Doney K C, Weiden P L, Buckner C D, Storb R, Thomas E D
Exp Hematol. 1981 Sep;9(8):829-34.
Nineteen patients with severe aplastic anemia were treated with a 4-day course of horse-anti-human thymocyte globulin (ATG). Thirteen of these patients also received an infusion of HLA one haplotype-identical bone marrow. Toxicity of ATG included fever, chills, rash, arthralgias and elevated liver function tests. Platelet transfusion requirements increased during therapy. Eleven patients died 0.2-9.4 months after beginning ATG therapy. None of the 11 patients had any improvement in hematologic status prior to death. The eight surviving patients have been followed for at least 24 months. Six had evidence of hematologic improvement within 6-8 weeks after ATG therapy and are transfusion-independent. The other two patients improved more than one year after treatment. Survival after ATG therapy did not correlate with the presumed etiology of aplasia, duration of aplasia, patient age or sex, prior therapy, or admission granulocyte count. Addition of bone marrow infusion to ATG treatment also did not affect survival. This study demonstrated the necessity for a randomized trial of ATG versus supportive care alone for the treatment of severe aplastic anemia.

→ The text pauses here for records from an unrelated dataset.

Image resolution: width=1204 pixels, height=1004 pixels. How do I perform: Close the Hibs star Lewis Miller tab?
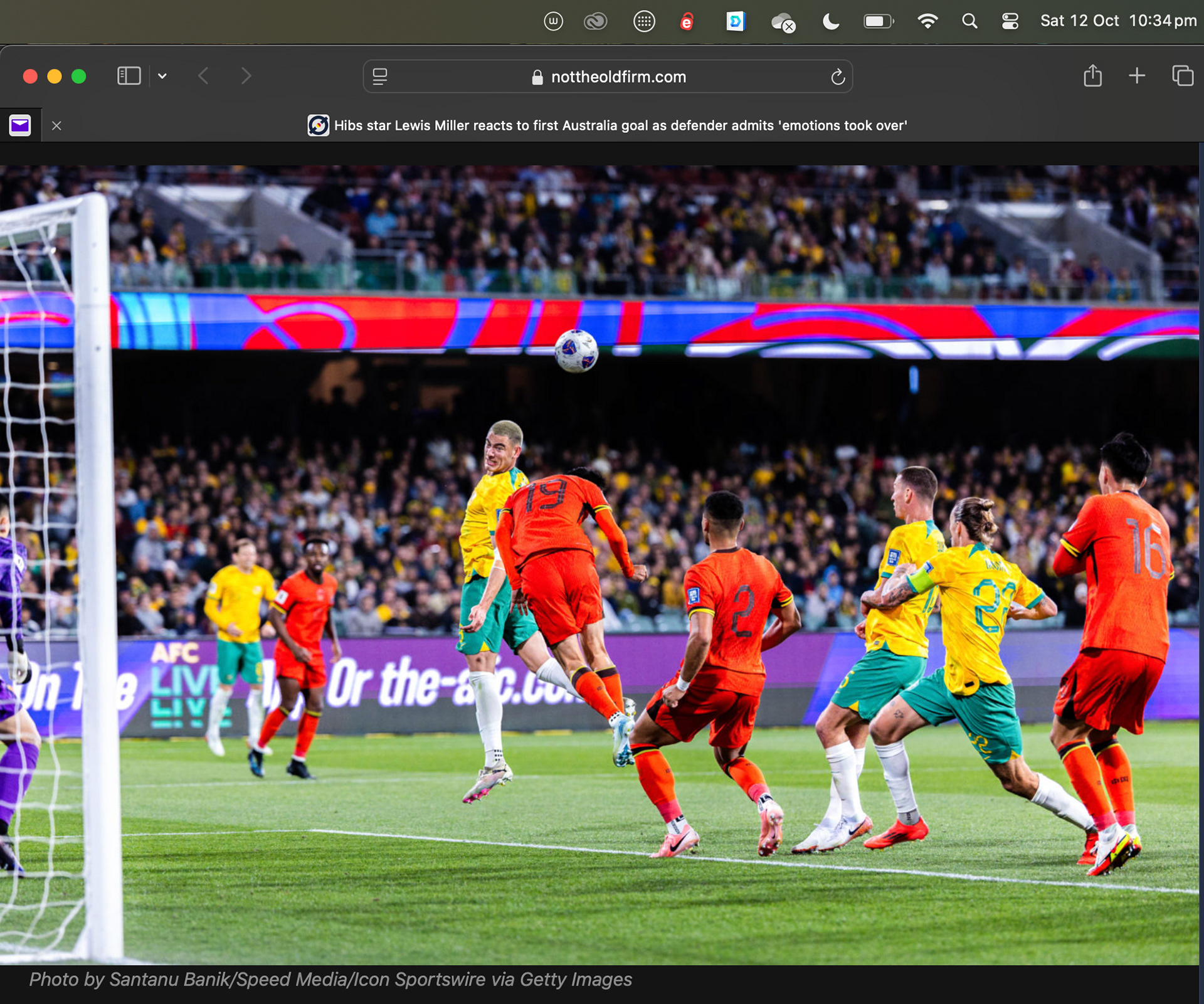[56, 125]
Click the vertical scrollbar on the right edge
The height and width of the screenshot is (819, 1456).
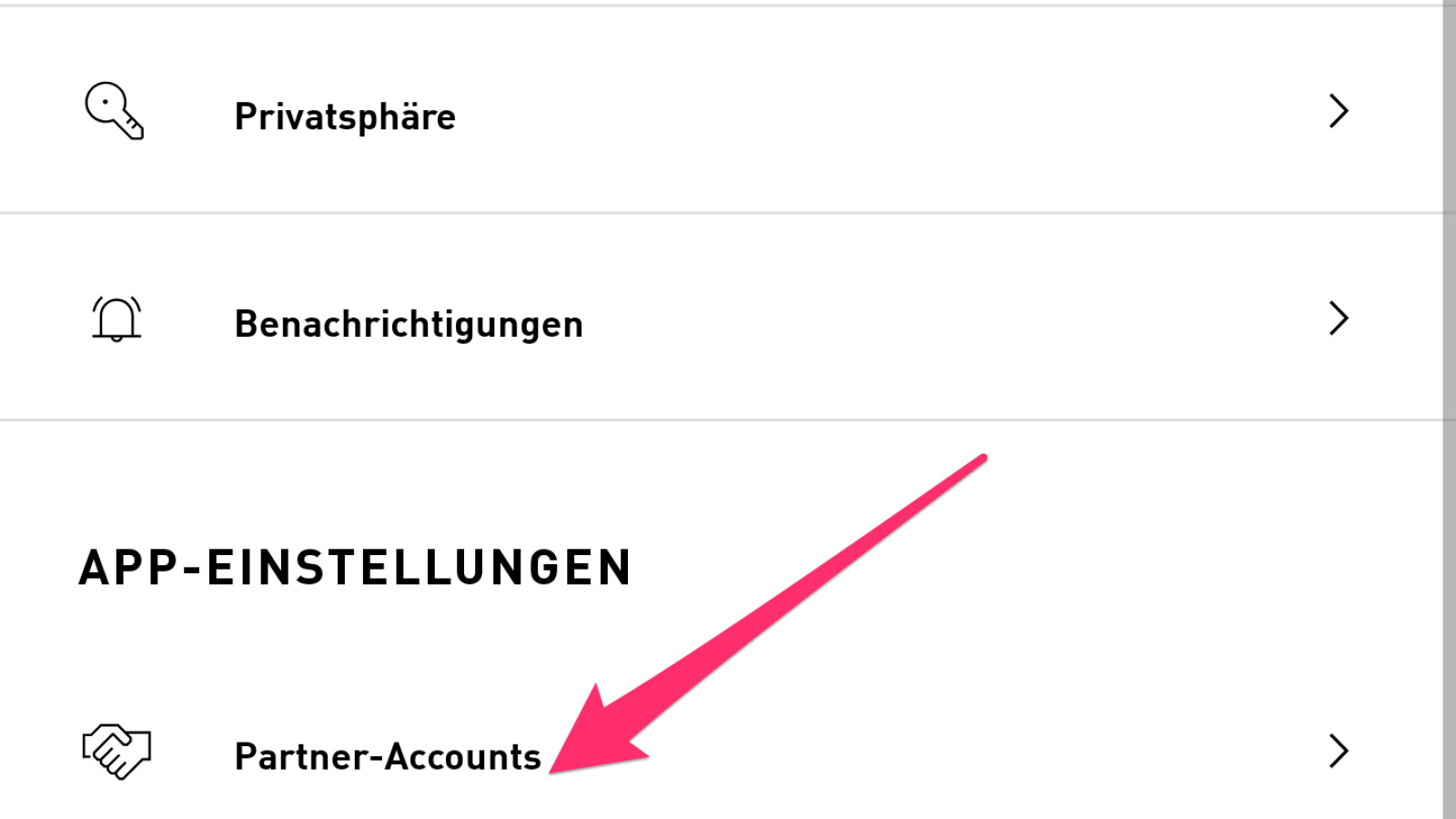1449,410
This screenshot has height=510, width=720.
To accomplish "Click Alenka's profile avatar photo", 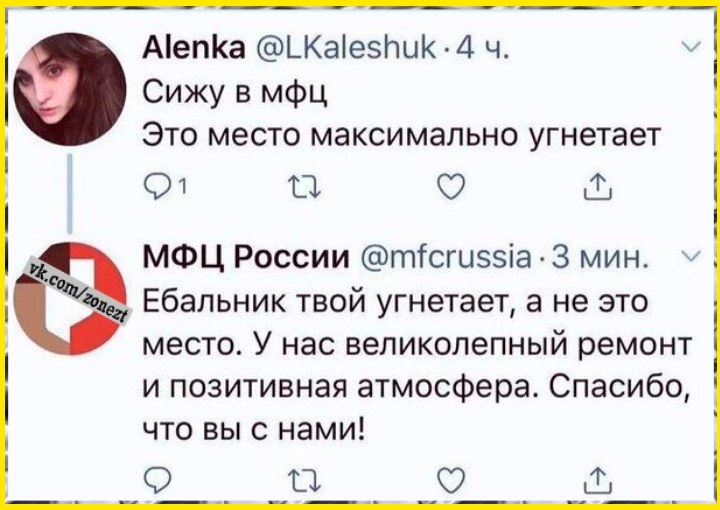I will coord(74,88).
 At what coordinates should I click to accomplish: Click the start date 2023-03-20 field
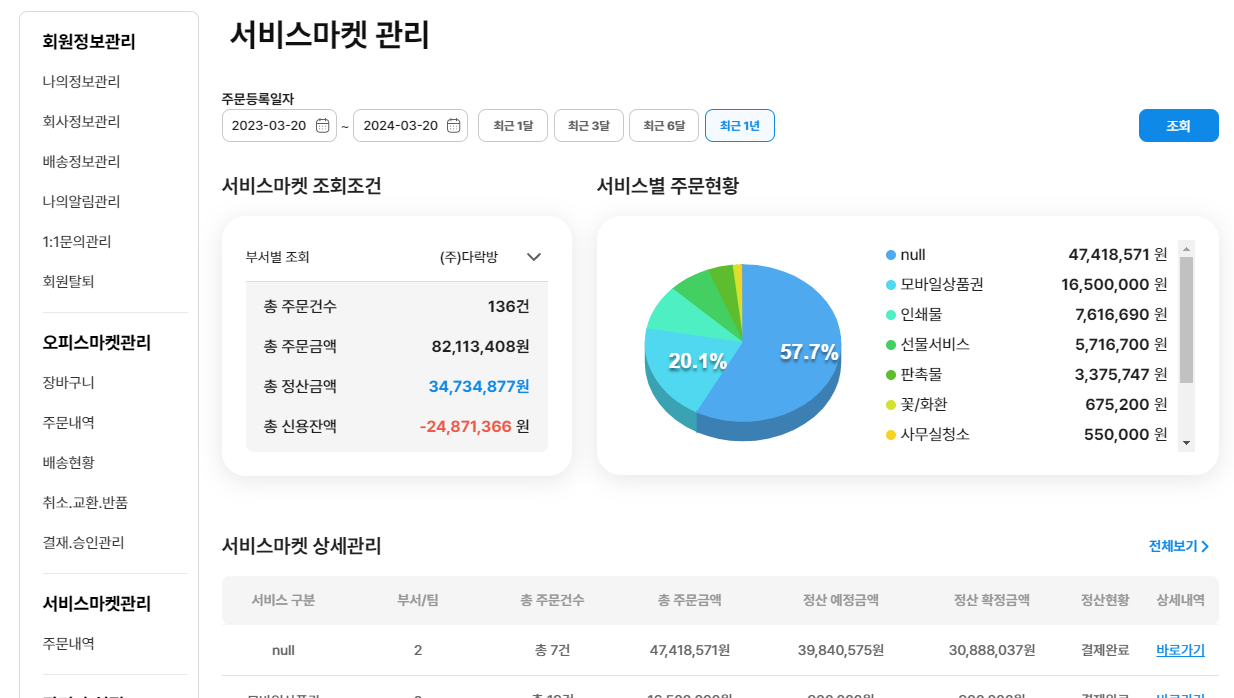click(x=270, y=126)
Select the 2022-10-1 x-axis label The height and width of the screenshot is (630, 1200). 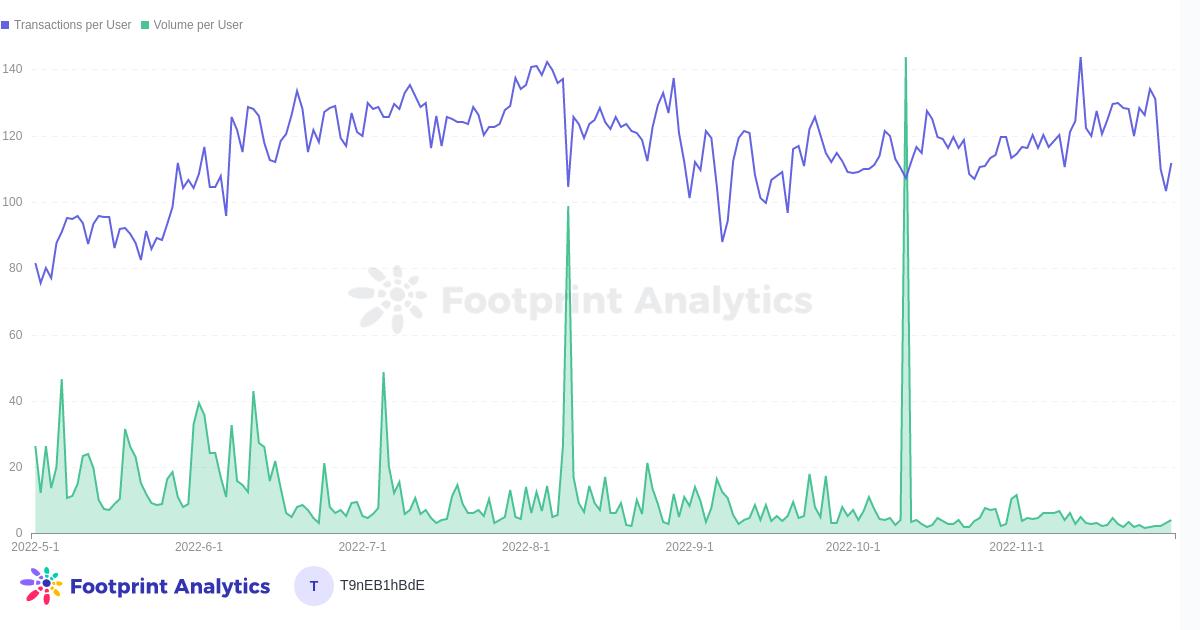853,547
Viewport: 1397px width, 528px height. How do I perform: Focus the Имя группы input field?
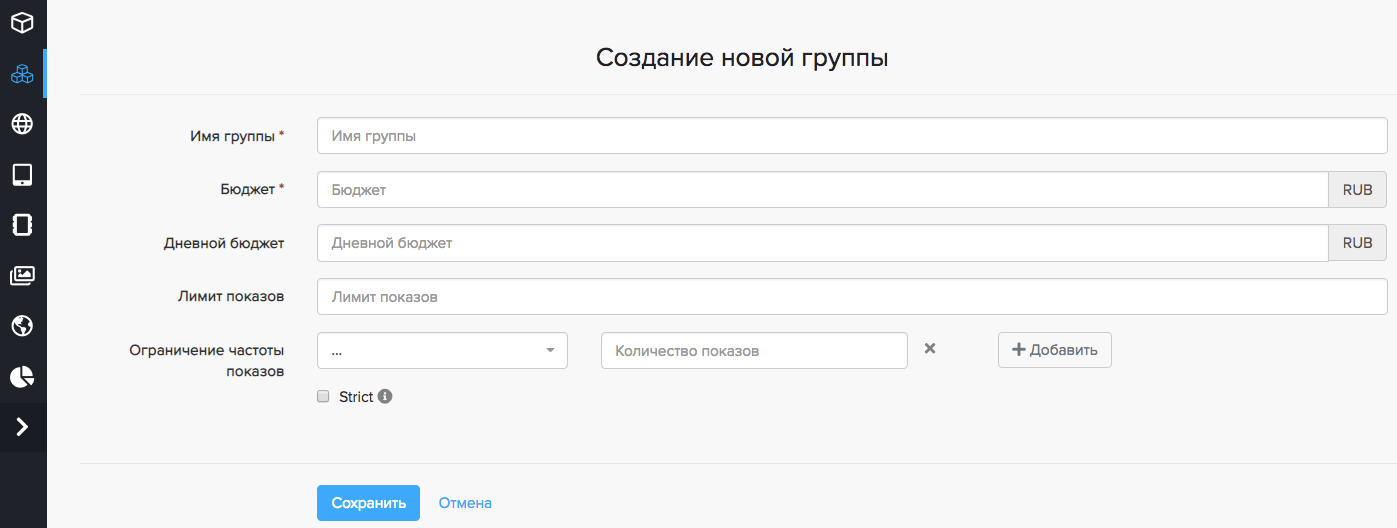pos(851,136)
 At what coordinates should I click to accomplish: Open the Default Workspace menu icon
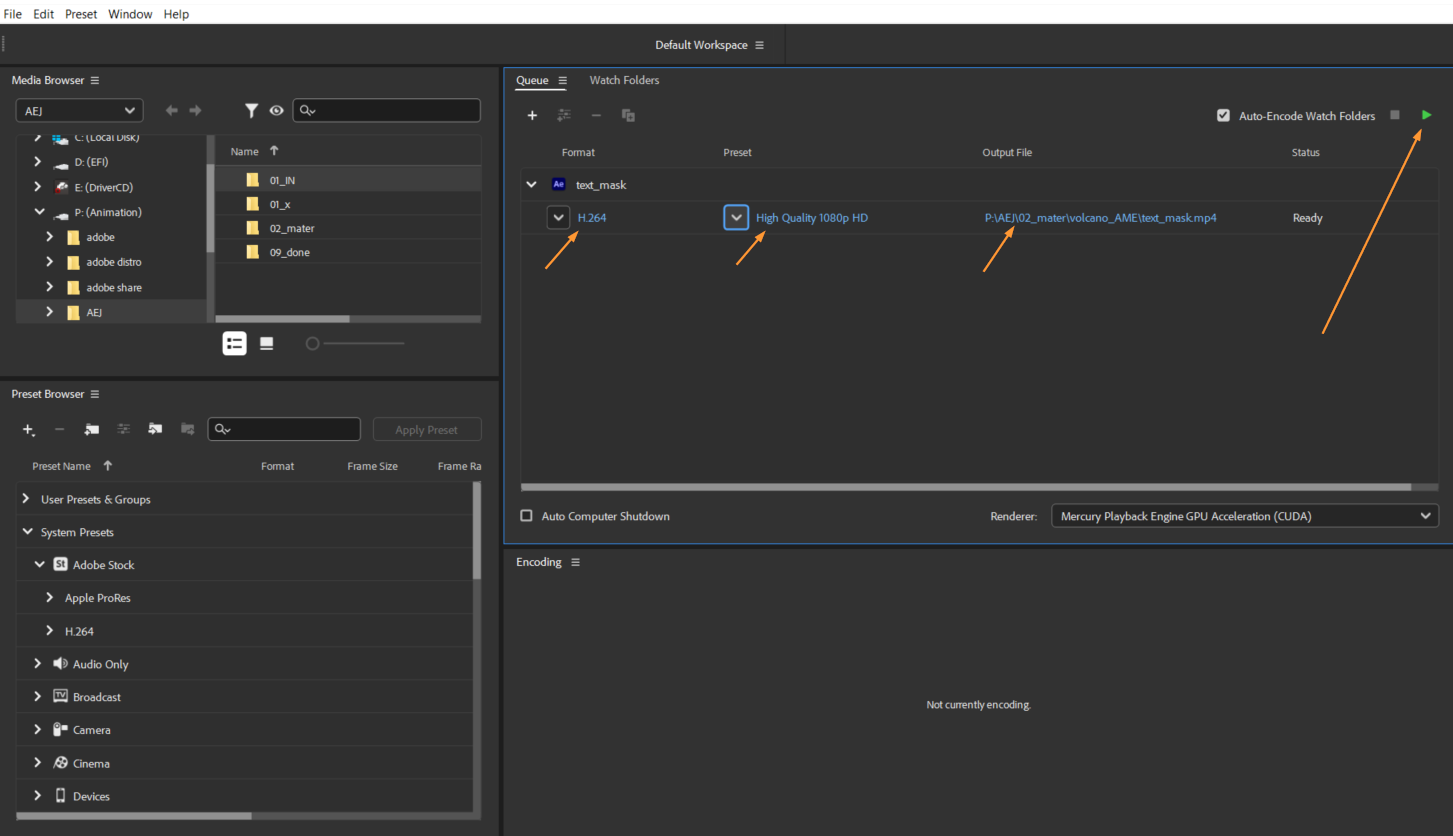[x=760, y=45]
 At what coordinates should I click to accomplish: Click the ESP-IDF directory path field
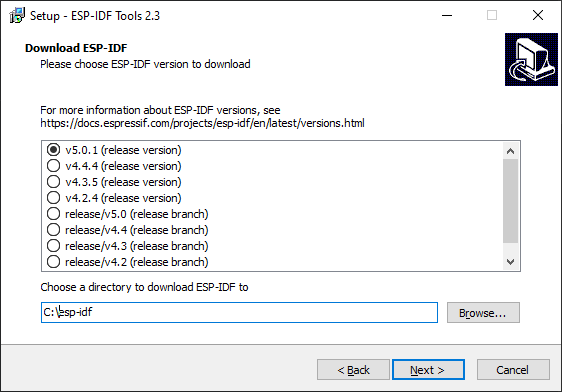[x=239, y=312]
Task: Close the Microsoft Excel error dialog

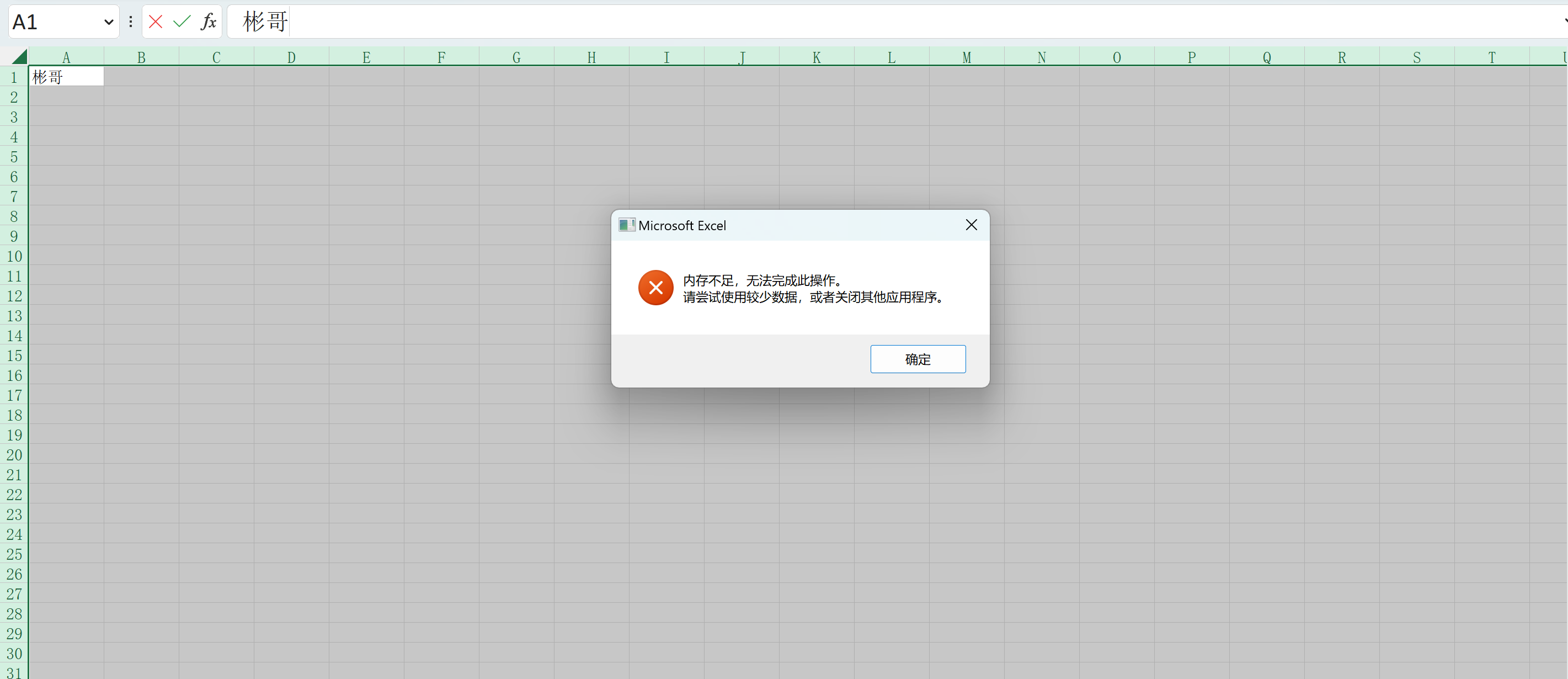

19例重型再生障碍性贫血患者接受了为期4天的马抗人胸腺细胞球蛋白(ATG)治疗。其中13例患者还输注了一个单倍型相合的HLA骨髓。ATG的毒性包括发热、寒战、皮疹、关节痛和肝功能检查异常。治疗期间血小板输注需求增加。11例患者在开始ATG治疗后0.2至9.4个月死亡。这11例患者在死亡前血液学状态均无改善。8例存活患者已随访至少24个月。6例患者在ATG治疗后6至8周有血液学改善证据,且不再依赖输血。另外2例患者在治疗一年多后有所改善。ATG治疗后的生存率与再生障碍性贫血的推测病因、再生障碍性贫血持续时间、患者年龄或性别、既往治疗或入院时粒细胞计数均无相关性。在ATG治疗中加用骨髓输注也不影响生存率。本研究表明有必要进行一项关于ATG与单纯支持治疗对比治疗重型再生障碍性贫血的随机试验。